Airbus A320 bloqué dans un champ en Russie : des responsables de la sécurité des vols pourraient être licenciés

La compagnie aérienne Ural Airlines a été sommée par l'Agence fédérale du transport aérien russe de prendre des mesures punitives, alors que des lacunes dans la formation des pilotes ont été pointées du doigt.

C'est un atterrisage d'urgence qui ne restera pas sans conséquences. Après enquête, l'Agence fédérale du transport aérien de Russie (Rosaviatsiya) a conclu que l'incident était la résultante d'une succession d'erreurs de la part de l'équipage. Pour rappel, le 12 septembre 2023, un Airbus A320 de la compagnie aérienne Ural Airlines, en partance de l'aéroport de Sochi (Russie) et à destination de Omsk (Russie), s'est posé en urgence dans un champ dans la région russe de Novossibirsk. L'équipage, après avoir découvert que l'appareil était touché par une panne du système hydraulique, a décidé d'un atterrissage à l'aéroport de Novossibirsk. Toutefois, d'après le site internet spécialisé FL360aero, "la panne hydraulique a bloqué la trappe du train d'atterrissage en position ouverte", augmentant de façon significative la consommation de carburant et précipitant son atterrissage. 

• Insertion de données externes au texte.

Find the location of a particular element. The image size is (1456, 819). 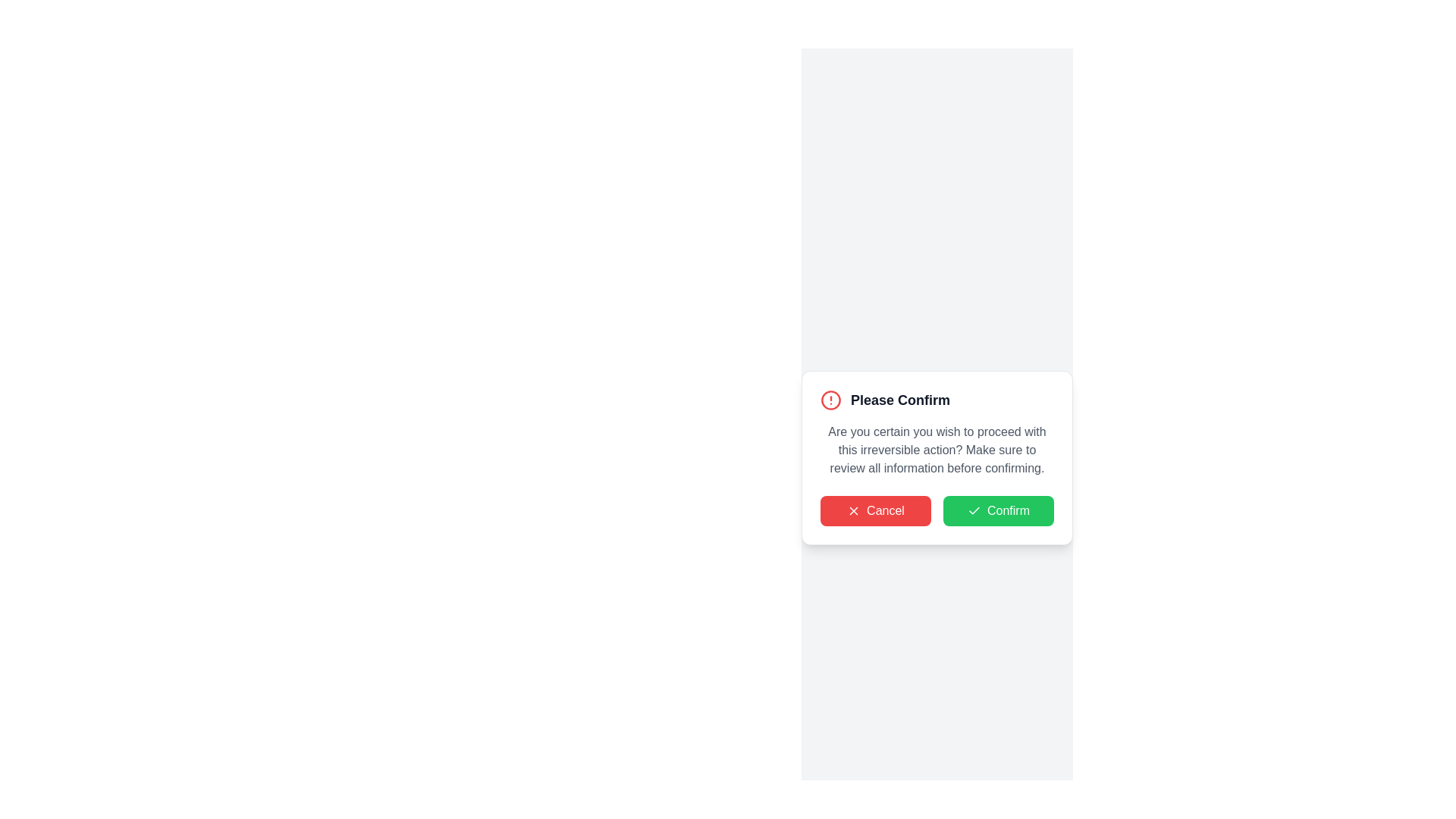

the 'Please Confirm' text label (Heading) displayed in bold and large font size within the confirmation dialog interface is located at coordinates (900, 400).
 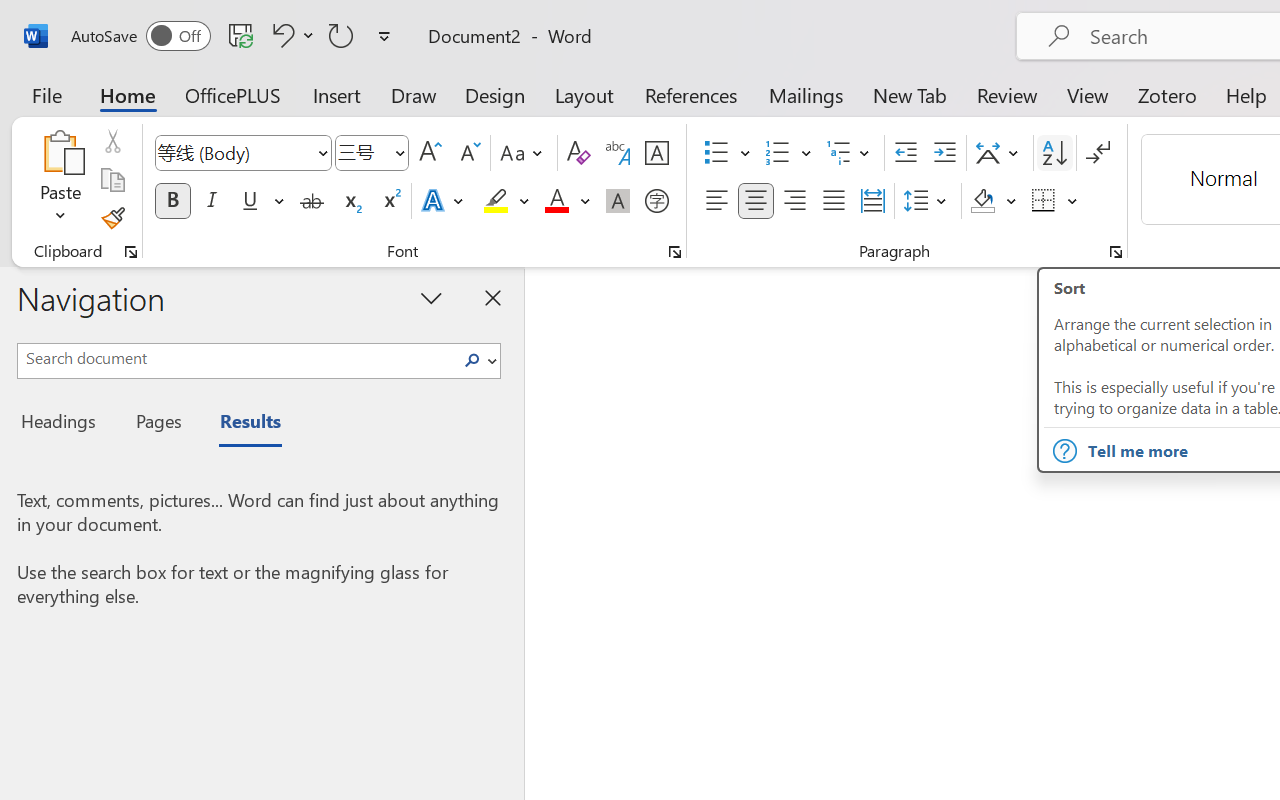 What do you see at coordinates (566, 201) in the screenshot?
I see `'Font Color'` at bounding box center [566, 201].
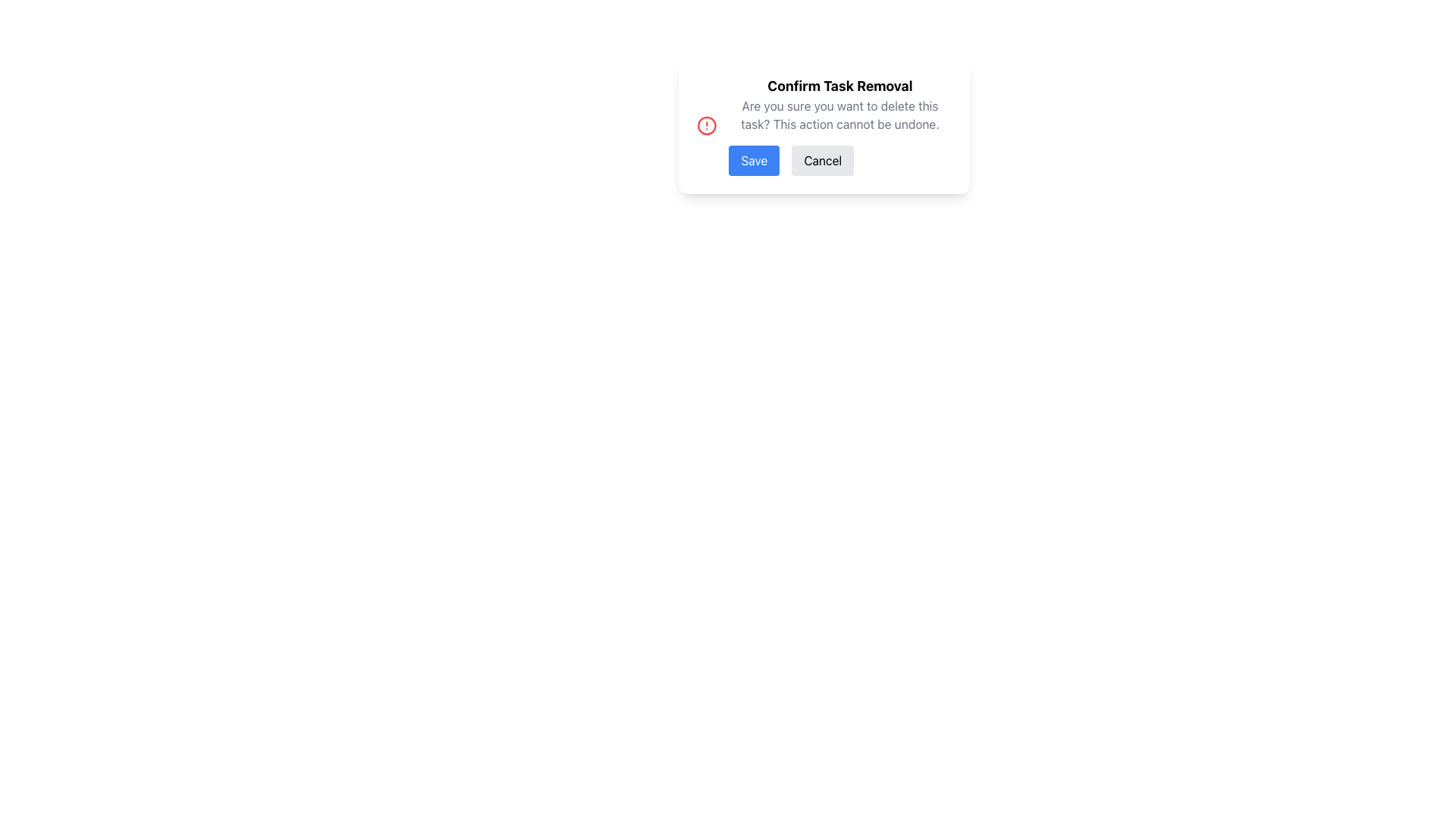 This screenshot has width=1456, height=819. What do you see at coordinates (839, 86) in the screenshot?
I see `the header text element labeled 'Confirm Task Removal' at the top of the confirmation dialog box` at bounding box center [839, 86].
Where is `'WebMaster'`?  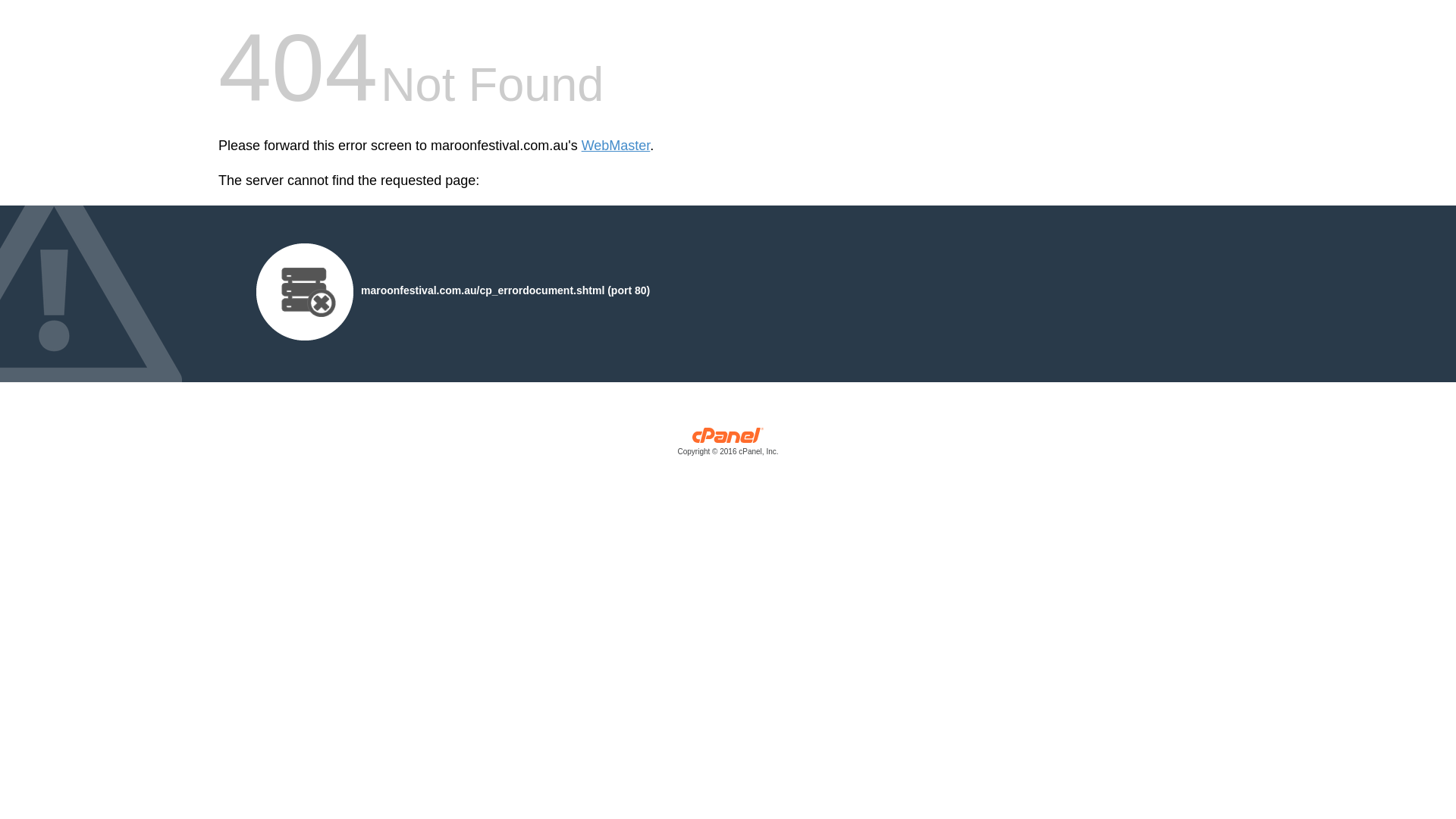 'WebMaster' is located at coordinates (616, 146).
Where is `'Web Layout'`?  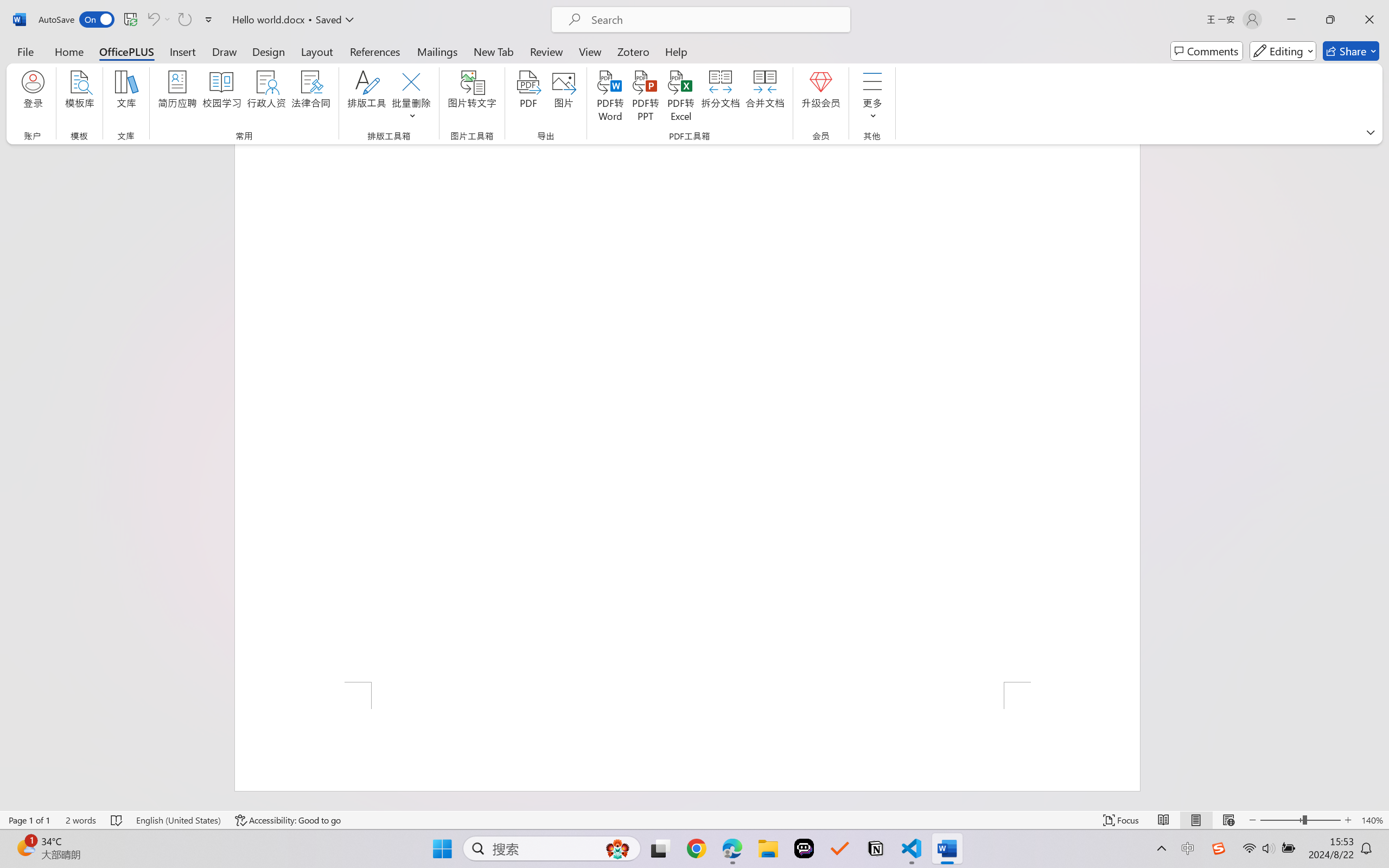 'Web Layout' is located at coordinates (1228, 820).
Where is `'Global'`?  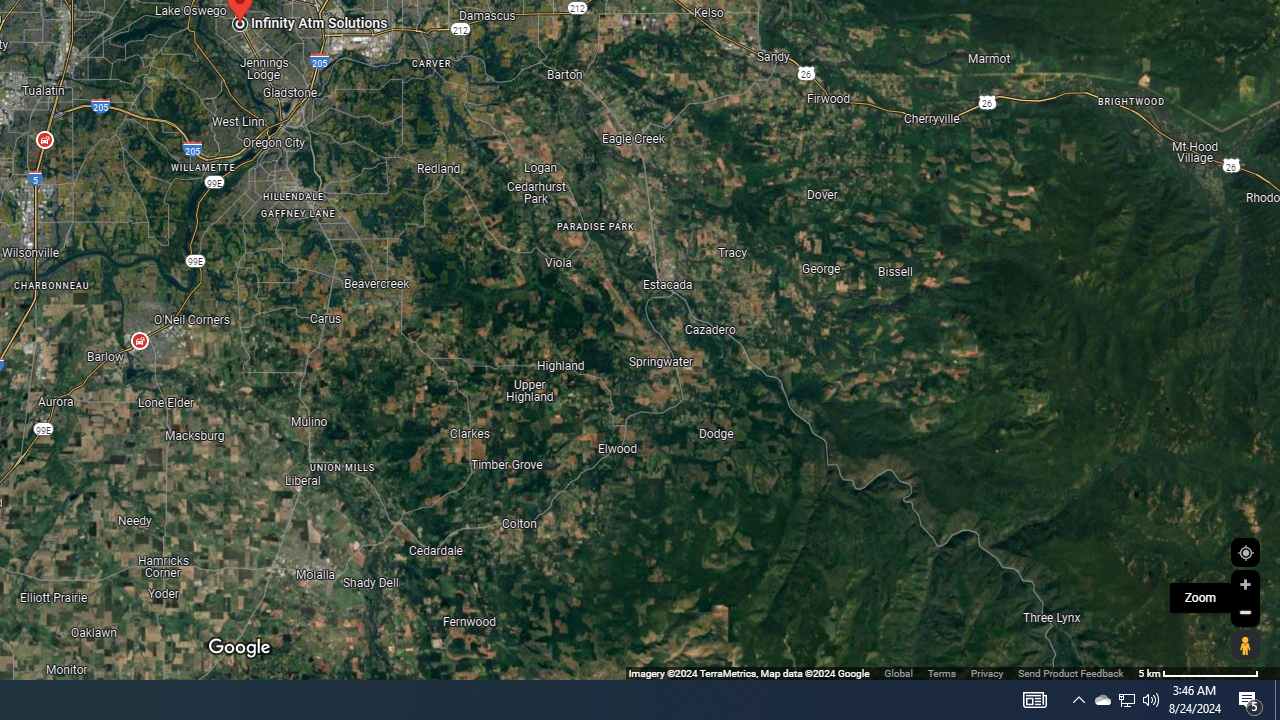 'Global' is located at coordinates (897, 673).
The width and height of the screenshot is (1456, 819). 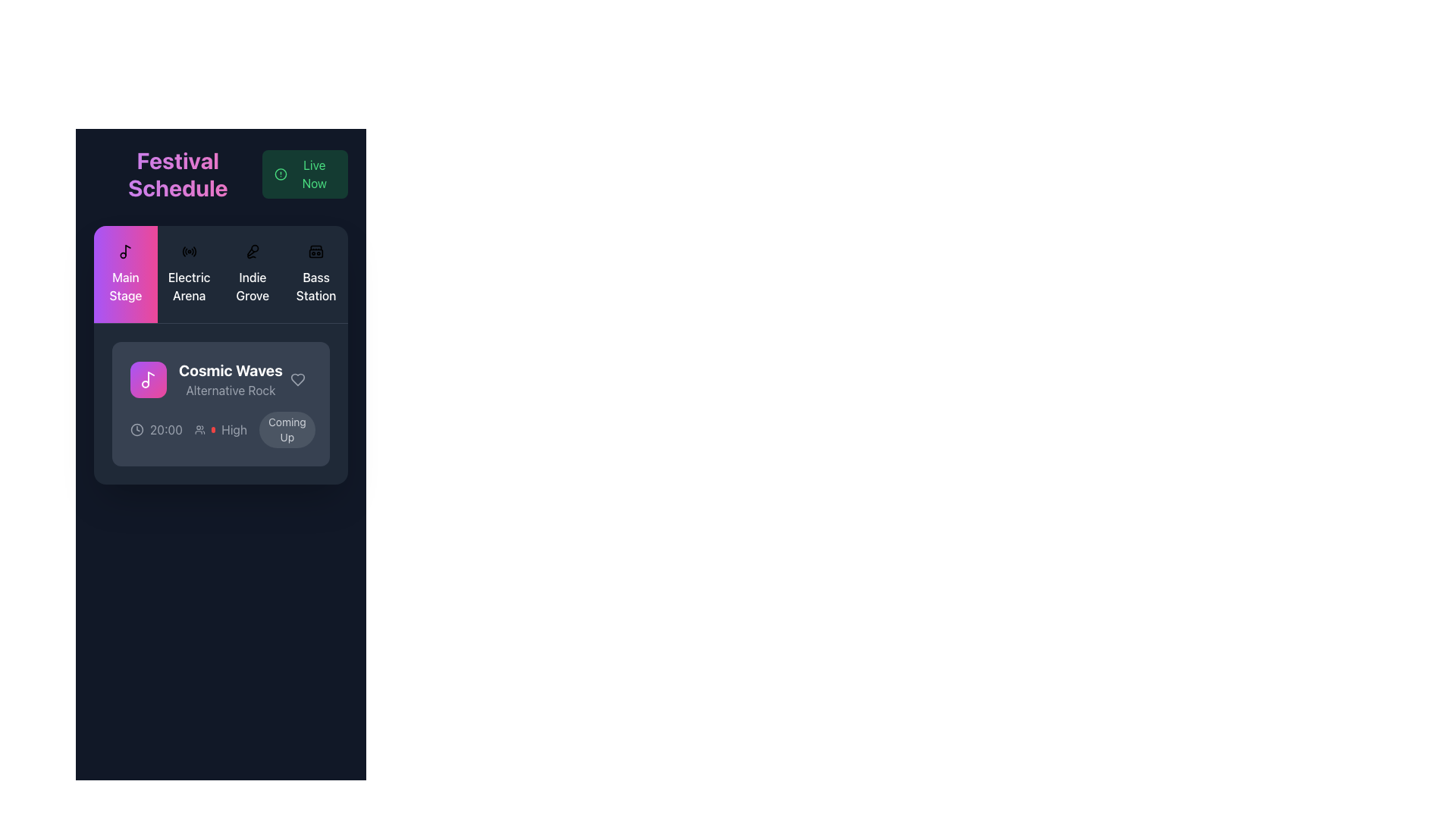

La démission demandée des responsables de la sécurité des vols

Le manque de formation des pilotes en cas de situation critique a été pointé du doigt. Selon l'Agence fédérale russe, dont les conclusions ont été reprises par ce même site internet, les raisons de celui-ci sont "des lacunes dans la garantie de la sécurité des vols, dans l'organisation du travail en vol et dans la formation professionnelle des membres de l'équipage de la compagnie aérienne." Elle demande à Ural Airlines de garantir des mesures punitives envers les personnes en charge de la sécurité des vols au sein de la compagnie. La décision de leur licenciement ou de leur maintien en poste sera prise par la compagnie aérienne. 

Depuis le 12 septembre 2023, l'avion, lui, reste cloué au sol. Le 9 janvier dernier, la presse russe révélait que la compagnie aérienne avait loué le terrain pour un an, le temps de démanteler pièce par pièce l'Airbus A320. 

Lors de l'atterrissage d'urgence, 167 personnes étaient à bord. Heureusement, l'incident n'avait fait aucun mort, et aucun blessé grave.